Within the realm of storytelling, truer words may have never been spoken. This is especially true in the case of “The Woman In Black.” Originally written as a novel in 1983 by Susan Hill, the story was very quickly adapted to a stage play format by Stephen Mallatrat in 1987. Holding the record of being the second longest running play in the history of London’s West End, it has spread far and wide, striking both fear and wonder into the hearts of millions all around the world. On September 29, 2011, the Salem Theater Company (STC) in Salem, MA started performing their own production of the play, creating the perfect transition into the festivities that are usually celebrated in the city this time of year.
But what exactly is the play about? In the original novel by Hill, the story centers around Arthur Kipps, a young solicitor from London in the late 19th century. In the beginning of the story, Arthur is summoned to attend the funeral of the late Alice Drablow, a reclusive widow who resided in the small eastern town of Crythin Gifford. As Arthur sorts through the papers left behind at her estate, he begins to find a connection between the late Mrs. Drablow and the Woman in Black, a mysterious phantom who has haunted the town for several decades. The deeper Arthur delves into the long-hidden secrets concerning the ghastly figure however, the more the hauntings seem to be following him. What follows is an amazing and sincerely terrifying experience that is unlike anything most readers have ever seen.
As for the stage adaptation by Mallatrat, it remains faithful to Hill’s book, with one major difference. The play opens with an older Arthur reading from a manuscript of his story that he has evidently written himself in an attempt to share his tale with family and friends. Arthur has also hired a young actor to help him, but ends up being berated by him due to his poor delivery. After a heated argument, they agree to act out the story, with the actor playing a younger Kipps, and Arthur himself playing the roles of all the other characters he met, along with narrating the tale.
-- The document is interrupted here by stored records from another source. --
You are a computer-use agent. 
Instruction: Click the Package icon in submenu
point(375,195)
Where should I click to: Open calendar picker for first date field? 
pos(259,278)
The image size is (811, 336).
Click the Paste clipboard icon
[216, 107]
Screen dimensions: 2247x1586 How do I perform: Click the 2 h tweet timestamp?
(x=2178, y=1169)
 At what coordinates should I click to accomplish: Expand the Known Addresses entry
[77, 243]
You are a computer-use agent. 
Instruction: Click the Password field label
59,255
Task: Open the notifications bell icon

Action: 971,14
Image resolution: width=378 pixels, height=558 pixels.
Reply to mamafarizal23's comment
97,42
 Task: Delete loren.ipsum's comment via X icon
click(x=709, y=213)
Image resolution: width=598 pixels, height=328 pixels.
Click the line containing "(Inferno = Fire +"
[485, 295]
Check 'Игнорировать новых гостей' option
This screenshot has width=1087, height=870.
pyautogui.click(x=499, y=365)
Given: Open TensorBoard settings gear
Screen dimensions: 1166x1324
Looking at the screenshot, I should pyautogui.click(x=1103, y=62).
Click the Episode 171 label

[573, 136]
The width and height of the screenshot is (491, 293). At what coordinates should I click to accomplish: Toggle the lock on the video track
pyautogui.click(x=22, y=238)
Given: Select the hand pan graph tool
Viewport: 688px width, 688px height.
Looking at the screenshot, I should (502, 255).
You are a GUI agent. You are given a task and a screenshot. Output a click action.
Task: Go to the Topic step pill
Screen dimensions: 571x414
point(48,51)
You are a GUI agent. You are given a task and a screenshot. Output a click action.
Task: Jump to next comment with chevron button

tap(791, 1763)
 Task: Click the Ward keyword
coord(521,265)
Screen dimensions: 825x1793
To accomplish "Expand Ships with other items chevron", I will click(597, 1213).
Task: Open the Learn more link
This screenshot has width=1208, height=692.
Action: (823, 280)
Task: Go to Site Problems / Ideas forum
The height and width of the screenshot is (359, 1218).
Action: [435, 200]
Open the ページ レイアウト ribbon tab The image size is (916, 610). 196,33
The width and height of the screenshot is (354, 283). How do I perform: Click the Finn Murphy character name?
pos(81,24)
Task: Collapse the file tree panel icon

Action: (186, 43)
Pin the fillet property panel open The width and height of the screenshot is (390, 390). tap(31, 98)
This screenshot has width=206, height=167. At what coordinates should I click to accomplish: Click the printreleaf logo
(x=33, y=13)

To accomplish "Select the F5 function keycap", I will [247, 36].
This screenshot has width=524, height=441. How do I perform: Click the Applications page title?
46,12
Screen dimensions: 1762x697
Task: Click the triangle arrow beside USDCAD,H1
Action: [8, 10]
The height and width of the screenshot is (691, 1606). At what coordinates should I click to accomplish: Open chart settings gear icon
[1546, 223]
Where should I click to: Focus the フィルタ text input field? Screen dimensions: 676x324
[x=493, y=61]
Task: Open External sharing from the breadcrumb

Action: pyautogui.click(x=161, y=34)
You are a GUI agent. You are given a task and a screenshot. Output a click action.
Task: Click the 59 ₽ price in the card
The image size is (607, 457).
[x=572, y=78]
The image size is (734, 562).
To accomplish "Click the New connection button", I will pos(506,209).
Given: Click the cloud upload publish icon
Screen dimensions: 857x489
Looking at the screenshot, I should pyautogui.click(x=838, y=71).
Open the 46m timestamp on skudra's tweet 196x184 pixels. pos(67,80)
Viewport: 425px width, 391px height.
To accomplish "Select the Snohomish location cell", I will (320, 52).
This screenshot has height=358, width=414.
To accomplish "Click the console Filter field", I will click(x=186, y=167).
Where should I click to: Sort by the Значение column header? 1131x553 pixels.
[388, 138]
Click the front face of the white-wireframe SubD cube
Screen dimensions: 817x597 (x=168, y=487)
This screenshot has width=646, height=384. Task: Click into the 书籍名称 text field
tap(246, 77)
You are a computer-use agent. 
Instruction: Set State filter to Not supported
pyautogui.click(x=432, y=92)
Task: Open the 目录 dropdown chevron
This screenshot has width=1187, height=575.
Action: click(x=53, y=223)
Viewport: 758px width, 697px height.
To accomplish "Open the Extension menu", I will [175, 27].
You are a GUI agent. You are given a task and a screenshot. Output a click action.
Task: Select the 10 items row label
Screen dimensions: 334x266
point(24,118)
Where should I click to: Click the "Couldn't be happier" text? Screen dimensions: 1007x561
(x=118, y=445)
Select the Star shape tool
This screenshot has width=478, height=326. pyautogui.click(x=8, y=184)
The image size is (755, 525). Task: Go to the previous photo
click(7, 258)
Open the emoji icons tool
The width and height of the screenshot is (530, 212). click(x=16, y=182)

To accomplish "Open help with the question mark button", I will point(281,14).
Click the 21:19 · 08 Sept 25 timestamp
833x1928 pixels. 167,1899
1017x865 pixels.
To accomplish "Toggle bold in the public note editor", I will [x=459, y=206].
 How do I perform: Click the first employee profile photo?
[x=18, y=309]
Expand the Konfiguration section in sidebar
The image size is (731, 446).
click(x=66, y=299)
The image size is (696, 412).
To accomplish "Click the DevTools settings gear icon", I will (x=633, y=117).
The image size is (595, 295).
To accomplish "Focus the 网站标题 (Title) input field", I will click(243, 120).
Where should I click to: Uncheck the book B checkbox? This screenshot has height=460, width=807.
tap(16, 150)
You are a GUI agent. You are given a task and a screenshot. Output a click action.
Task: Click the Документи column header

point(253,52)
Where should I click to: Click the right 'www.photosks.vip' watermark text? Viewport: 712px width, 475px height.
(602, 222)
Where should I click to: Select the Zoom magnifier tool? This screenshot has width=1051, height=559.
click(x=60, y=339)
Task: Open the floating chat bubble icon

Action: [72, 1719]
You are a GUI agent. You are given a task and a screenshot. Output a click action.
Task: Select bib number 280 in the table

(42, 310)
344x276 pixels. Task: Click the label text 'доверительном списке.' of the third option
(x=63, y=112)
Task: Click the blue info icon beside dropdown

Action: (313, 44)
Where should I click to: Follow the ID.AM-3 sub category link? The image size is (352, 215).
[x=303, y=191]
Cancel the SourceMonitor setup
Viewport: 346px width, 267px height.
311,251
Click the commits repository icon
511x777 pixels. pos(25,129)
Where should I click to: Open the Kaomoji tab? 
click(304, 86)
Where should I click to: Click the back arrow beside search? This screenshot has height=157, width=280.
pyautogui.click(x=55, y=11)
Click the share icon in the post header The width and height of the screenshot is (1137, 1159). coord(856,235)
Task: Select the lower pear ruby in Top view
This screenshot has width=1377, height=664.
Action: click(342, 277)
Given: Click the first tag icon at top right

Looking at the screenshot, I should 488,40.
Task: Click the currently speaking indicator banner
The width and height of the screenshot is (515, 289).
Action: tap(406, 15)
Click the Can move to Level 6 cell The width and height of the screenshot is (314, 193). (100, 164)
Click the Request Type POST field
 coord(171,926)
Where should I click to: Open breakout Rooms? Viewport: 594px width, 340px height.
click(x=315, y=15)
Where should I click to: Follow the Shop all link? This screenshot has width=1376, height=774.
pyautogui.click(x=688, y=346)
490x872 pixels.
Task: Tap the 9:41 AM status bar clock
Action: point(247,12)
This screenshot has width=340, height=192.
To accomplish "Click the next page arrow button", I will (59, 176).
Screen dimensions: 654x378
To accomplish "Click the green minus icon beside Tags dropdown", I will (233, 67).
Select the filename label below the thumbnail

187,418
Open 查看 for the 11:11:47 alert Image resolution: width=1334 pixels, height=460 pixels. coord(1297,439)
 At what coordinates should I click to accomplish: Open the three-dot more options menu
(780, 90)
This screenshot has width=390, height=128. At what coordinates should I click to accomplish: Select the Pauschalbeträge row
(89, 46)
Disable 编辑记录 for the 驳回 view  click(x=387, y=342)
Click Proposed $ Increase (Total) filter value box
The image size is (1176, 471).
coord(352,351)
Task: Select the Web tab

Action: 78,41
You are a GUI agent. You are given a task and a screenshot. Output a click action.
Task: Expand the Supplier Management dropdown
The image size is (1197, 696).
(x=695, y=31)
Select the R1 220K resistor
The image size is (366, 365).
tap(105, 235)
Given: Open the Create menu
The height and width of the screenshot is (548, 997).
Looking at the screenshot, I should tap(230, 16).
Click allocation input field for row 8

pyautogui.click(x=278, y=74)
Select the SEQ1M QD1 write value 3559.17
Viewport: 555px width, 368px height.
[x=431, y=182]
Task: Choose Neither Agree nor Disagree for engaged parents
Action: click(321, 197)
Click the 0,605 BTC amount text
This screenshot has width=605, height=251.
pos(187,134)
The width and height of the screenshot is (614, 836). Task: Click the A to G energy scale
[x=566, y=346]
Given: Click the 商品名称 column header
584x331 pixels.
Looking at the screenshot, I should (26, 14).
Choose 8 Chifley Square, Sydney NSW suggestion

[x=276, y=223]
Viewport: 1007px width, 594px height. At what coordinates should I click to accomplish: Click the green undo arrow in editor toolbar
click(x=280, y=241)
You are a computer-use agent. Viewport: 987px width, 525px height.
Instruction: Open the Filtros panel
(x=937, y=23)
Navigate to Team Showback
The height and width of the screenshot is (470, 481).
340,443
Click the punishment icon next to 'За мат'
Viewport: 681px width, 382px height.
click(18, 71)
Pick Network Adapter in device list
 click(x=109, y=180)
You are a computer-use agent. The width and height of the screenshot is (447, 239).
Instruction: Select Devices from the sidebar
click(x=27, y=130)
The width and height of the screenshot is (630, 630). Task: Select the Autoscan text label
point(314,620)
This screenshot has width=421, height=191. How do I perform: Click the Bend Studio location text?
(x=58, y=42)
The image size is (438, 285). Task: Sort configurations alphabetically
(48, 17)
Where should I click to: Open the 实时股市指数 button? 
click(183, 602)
While the set changes from production to production, the play boils down to one thing: two men acting alone on a stage. A few chairs and chests act as “props” (which the actor and the older Arthur use gratuitously), with most of the story being carried by the character’s themselves. This holds especially true for the STC, which had perhaps the most simplistic set I’ve ever seen for the show. Don’t be alarmed however, for this isn’t a criticism of the production, but more of a commendation of the actors who are able to deliver a masterful, emotional, and terrifying performance with fantastic results.
Like many modern horror films, the first third of the play does move at an admittedly slow pace, although is still ripe with exposition important to the story. The play very quickly begins to pick up pace however, upon the first sighting of the Woman in Black herself. Throughout the rest of the play, every audience member is kept glued to the edge of their seat, never wanting to miss what may be another passing glimpse of the dark specter who takes to flitting across the edges of the stage. While the “play-within-a-play” style may seem cumbersome to some, it works perfectly in this play, allowing for an extra surprise by the end of it (don’t worry, no spoilers will be revealed).
What makes this play stand out from other productions that I’ve seen however, is the acting of David Allen George, who played the part of the older Arthur Kipps. As I said before, what the play is really about, is two men performing together on a stage, and George does an incredible job in making the production come to life in front of your eyes. Throughout the play, as they act out Kipps’ manuscript, he responds emotionally to many of the things that are being acted out. It is the power and believability of these outbursts that suspend disbelief and envelope you completely in the story. While the Actor, played by Allen Vietzke, also does a tremendous job, his emotions seem less complete. Although this may seem like a criticism, I think it speaks to his character; he is an actor by profession, and a good one at that, but he holds no personal connection to the story; that is, until the end.
Even for those who aren’t fans of the genre, “The Woman In Black” is an amazing horror story, and one that I always make a point of seeing whenever it is playing in the Greater Boston Area. Fans of the play, and horror stories in general, will be happy to know that a major motion picture of “The Woman In Black” is slated to come out February, 2012, starring Daniel Radcliffe (of Harry Potter fame). Whether you see this production, or one performed elsewhere, or simply wait for the movie, I can guarantee a chilling and haunting tale of the likes that you have never seen before.
For those interested on other shows coming up soon at the STC, you can visit their website at: www.salemtheatre.com
“The intent of the show is to frighten - so if it doesn’t, it’s nothing. The fear is not on a visual or visceral level, but an imaginative one. There are no gouts of blood nor any but the simplest of special effects.”